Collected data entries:
>>
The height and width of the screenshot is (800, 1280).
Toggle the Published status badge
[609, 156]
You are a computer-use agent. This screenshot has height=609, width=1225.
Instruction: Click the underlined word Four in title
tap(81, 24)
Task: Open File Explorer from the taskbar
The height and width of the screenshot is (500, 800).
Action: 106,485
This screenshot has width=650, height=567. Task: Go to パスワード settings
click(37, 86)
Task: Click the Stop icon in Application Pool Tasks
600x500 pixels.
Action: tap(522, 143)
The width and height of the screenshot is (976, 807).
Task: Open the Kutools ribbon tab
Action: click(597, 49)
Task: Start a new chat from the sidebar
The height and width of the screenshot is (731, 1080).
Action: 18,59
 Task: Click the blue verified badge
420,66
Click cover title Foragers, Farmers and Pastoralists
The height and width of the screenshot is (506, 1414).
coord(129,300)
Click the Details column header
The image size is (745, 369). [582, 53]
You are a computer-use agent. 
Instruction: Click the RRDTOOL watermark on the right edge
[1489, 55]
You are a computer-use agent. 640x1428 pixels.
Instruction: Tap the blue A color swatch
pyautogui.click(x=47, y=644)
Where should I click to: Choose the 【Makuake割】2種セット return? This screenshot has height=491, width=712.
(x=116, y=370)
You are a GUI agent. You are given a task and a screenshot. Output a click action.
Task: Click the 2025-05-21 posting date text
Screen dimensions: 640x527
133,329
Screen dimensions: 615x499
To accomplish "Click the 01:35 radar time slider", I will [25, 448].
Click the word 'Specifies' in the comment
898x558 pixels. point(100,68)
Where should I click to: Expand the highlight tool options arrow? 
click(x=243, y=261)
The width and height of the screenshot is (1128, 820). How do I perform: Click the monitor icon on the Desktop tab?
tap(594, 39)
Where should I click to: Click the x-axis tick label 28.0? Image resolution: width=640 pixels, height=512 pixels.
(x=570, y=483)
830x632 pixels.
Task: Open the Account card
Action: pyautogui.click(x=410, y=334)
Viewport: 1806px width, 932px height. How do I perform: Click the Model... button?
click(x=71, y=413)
<<
### AIM OF THE EXERCISE:
Your answer should consist of each line of the data above in which the word "agent" occurs.

### TASK OUTPUT:
You are a computer-use agent. This screenshot has height=609, width=1225.
You are a computer-use agent. 
You are a computer-use agent. 640x1428 pixels.
You are a GUI agent. You are given a task and a screenshot. Output a click action.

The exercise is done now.